For their lower products OVH's support is pretty terrible. But for their professional solutions the support is good and reactive, but you need to get a premium support contract.

It's an option that you have to select when you choose the product and that the reason why they are able to offer such low costs for naked hosting solution (like super cheaps dedicated servers).

Dedicated servers. Even for cheap dedicated servers the support was crap.

6 days to change a blown disk for example...

I know I had the same exact problem for a personnal dedicated server. But as I said, for business use you absolutly need to pick the option entitled "for a professional usage" when you pick a server if you want to have a decent tech support from OVH. And also one need to stick to the enteprises/business solutions and avoid the starters and gamers servers.

Online.net (the other big french hosting company) has the same problem, you can get cheap servers but if you don't also susbscribe to a support contract you are screwed. :-/

Is it just me or is there very high margins in the hosting business"?
I think it's good news as OVH is very competitive with its pricing. With 12 addtional datacenters, I hope they can deflate the prices outside their current markets. Last time I looked, South America and Asia were like an order of magnitude more expensive.

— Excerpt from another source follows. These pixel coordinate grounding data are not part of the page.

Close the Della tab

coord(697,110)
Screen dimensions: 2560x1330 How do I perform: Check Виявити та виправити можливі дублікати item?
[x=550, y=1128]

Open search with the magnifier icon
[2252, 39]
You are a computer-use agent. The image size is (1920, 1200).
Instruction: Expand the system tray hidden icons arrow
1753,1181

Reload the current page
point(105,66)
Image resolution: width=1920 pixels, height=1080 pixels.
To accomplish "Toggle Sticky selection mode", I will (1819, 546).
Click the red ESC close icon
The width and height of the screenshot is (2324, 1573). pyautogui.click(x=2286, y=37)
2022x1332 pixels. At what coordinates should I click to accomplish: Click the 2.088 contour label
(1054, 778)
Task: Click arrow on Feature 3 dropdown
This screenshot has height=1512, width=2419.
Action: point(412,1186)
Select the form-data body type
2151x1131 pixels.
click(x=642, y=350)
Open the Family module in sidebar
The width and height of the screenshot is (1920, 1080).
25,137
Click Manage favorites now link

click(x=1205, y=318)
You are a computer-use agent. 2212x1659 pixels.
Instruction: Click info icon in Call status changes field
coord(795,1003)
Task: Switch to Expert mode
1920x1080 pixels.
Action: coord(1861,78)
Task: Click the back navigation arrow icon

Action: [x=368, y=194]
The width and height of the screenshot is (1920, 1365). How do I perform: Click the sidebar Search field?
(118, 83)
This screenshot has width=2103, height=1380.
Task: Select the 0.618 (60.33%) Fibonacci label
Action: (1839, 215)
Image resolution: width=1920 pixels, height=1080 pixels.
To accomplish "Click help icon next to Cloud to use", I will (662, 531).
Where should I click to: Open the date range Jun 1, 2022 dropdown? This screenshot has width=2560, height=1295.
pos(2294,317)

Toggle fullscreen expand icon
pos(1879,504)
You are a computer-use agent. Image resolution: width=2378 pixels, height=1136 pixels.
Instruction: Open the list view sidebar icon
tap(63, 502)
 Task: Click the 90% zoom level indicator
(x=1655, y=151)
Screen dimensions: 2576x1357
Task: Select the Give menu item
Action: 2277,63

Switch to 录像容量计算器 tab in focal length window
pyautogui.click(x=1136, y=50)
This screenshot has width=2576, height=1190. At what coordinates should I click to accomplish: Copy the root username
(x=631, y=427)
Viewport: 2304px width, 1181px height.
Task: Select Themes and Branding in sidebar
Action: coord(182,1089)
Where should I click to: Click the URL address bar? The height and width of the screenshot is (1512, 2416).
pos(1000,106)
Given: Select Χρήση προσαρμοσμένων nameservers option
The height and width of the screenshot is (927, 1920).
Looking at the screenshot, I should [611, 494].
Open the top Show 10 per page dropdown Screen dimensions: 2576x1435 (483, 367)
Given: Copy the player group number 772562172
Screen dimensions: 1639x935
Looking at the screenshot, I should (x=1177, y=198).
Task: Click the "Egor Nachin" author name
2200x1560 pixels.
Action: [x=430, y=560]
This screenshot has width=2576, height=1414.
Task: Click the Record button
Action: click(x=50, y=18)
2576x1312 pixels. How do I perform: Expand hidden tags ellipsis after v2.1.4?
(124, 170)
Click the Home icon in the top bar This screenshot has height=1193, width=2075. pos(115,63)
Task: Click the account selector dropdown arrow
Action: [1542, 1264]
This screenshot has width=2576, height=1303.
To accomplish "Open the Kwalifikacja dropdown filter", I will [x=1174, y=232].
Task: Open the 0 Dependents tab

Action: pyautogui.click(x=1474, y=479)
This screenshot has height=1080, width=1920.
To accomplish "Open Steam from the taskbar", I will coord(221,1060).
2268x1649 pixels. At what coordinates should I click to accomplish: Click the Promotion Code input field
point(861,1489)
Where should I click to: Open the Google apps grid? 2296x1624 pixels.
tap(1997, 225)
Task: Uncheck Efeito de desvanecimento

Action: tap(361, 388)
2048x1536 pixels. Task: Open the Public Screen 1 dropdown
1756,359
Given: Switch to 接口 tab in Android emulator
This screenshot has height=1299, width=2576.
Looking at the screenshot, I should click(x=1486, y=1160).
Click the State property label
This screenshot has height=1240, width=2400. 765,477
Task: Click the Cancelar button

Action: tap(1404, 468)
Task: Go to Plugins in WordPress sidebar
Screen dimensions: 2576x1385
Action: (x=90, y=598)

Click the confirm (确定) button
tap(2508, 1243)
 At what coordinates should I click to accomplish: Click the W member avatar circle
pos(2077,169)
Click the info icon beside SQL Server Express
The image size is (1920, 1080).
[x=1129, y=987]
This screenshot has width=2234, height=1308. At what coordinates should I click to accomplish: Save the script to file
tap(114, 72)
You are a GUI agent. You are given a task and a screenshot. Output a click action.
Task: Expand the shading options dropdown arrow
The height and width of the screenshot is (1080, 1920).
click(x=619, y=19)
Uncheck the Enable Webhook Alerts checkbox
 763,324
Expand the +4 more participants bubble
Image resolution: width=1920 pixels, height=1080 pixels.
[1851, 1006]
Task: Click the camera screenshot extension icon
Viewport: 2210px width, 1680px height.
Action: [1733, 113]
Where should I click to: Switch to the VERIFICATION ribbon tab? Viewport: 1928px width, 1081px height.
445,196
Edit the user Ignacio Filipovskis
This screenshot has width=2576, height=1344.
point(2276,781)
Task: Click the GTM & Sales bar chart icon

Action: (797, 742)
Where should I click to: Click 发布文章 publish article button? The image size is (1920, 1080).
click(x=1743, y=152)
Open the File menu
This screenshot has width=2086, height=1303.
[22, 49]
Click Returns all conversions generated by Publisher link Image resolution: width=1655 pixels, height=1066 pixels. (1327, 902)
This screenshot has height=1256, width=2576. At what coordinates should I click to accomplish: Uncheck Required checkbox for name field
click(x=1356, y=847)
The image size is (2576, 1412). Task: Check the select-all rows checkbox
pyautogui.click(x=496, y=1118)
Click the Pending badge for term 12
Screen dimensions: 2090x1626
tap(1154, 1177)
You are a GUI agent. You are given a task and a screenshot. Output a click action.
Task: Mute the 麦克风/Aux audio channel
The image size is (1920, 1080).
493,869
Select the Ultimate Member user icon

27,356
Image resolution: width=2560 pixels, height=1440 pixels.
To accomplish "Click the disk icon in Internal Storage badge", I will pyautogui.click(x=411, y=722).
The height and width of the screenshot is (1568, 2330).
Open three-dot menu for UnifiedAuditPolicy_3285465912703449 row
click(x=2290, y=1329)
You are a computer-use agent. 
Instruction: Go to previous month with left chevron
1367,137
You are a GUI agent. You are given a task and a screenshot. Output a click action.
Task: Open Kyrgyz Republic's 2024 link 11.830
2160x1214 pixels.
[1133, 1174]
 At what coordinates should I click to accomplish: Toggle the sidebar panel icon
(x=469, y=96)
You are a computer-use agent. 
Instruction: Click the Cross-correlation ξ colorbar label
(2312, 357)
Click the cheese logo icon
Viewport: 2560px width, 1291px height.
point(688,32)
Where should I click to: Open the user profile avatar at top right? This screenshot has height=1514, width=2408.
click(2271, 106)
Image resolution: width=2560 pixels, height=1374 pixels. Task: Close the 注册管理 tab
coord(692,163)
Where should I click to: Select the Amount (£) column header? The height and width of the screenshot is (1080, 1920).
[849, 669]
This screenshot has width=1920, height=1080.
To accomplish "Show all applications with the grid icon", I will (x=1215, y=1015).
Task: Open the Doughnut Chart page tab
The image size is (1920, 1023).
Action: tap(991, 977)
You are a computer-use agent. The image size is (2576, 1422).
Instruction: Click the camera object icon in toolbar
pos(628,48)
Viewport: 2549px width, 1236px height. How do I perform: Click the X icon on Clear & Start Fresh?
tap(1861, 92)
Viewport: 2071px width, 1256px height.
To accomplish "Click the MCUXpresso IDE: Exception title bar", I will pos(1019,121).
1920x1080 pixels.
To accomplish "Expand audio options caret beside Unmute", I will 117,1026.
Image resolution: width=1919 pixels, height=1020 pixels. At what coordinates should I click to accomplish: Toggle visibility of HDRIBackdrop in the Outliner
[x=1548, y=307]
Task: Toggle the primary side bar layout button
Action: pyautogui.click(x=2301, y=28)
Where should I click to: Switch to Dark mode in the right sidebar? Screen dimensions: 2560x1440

I worried they'd try to spend all their money on distractions, like an AWS competitor, an ISP in France, a conference, a magazine with a headshot of the founder, ..., which they're all still doing. Now I can hope most of the money is used for scaling the good part.

They really have issues with product bloat, always adding new stuff, never cleaning things up. For instance, their previous admin web UI lasted for like a decade. It was full of icons for obscure features (but icons are so user-friendly, you know) and hyperlinks were javascript-activated because DHTML was all the rage back then. The new UI is better but already suffering from the dozens of things it has to support to reach parity with the previous feature set.

They seem to be pretty good with building datacenters and getting peering/transit deals, not so much with software. I hope they realize it.